A 74-year-old man was admitted to the emergency department (ED) of our hospital with altered mental status. He complained of fever, cough with mucopurulent sputum, and abdominal pain for 2 days. He had a medical history of hypertension, gastroesophageal reflux, and moderate alcohol consumption. His usual medication was lansoprazole 20 mg daily, perindopril 5 mg daily, and amlodipine 5 mg daily, with no known medical allergies.

On examination, he was disoriented and uncooperative. His vital signs included blood pressure of 135/85 mmHg, heart rate of 103 beats/min, respiratory frequency of 18 breaths/min, peripheral oxygen saturation of 85% on room air, and tympanic temperature of 39.6 ºC. His skin showed signs of livedo reticularis and his capillary refill time was increased. Pulmonary auscultation showed bilateral rhonchi. On abdominal palpation, he complained of intense epigastric and right hypochondrium pain with muscle guarding. Laboratory examination revealed hypoxic respiratory failure, leukocytosis with neutrophilia, and a significantly altered liver profile: aspartate aminotransferase 1896 U/L; alanine aminotransferase 640 U/L; lactate dehydrogenase 2499 U/L; alkaline phosphatase 230 U/L; total bilirubin 4.78 mg/dL.

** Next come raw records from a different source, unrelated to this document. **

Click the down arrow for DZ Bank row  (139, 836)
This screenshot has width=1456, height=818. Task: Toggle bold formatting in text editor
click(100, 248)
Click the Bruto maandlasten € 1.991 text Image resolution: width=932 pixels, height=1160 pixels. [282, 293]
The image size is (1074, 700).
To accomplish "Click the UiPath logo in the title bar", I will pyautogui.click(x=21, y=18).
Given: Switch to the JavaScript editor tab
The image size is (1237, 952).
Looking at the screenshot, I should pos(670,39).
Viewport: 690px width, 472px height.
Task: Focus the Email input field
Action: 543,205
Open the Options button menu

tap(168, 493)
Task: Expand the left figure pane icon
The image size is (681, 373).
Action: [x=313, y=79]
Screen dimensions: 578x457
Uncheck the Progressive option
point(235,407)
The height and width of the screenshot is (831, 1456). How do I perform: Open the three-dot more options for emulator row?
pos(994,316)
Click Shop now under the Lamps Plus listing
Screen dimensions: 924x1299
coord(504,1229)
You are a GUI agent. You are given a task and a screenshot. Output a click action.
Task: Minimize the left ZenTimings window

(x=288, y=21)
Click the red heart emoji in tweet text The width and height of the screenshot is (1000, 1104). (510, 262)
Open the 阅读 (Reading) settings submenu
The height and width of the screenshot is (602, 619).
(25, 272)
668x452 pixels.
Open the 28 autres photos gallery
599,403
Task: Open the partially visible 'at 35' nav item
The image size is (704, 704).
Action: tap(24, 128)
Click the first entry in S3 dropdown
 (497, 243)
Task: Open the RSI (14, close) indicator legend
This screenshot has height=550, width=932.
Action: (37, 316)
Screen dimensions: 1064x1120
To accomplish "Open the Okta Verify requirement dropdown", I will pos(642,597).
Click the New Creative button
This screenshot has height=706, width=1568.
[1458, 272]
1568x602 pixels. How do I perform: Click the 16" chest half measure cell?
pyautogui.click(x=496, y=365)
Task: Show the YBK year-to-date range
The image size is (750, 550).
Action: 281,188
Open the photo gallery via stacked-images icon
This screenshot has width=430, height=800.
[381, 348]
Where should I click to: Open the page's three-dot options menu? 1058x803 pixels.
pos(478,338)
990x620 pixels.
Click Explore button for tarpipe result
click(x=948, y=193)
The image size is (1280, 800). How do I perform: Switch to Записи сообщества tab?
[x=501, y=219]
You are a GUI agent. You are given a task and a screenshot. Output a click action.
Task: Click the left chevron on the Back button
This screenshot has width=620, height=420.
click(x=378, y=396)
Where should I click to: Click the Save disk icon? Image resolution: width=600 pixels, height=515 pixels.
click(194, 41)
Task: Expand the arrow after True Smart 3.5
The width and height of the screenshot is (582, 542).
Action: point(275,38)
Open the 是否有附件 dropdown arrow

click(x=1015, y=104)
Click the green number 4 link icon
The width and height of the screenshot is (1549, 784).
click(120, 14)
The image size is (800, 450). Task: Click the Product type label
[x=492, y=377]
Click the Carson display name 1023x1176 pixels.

On the second day of admission, his clinical state deteriorated along with blood analysis; the antimicrobial spectrum was extended and he was commenced on vancomycin, metronidazole, and fluconazole. Despite these measures, his condition evolved to multiorgan failure and he died on the third day of admission. The decision for autopsy was deterred due to a lack of consent. Blood cultures subsequently grew multi-sensitive Escherichia coli.

Emphysematous hepatitis continues to be difficult to manage and despite aggressive measures the condition progresses to a fatal outcome in the first days of admission, as seen in our case and other reported cases. We encourage the use of aggressive early therapeutic measures in patients with emphysematous hepatitis in order to control the infection.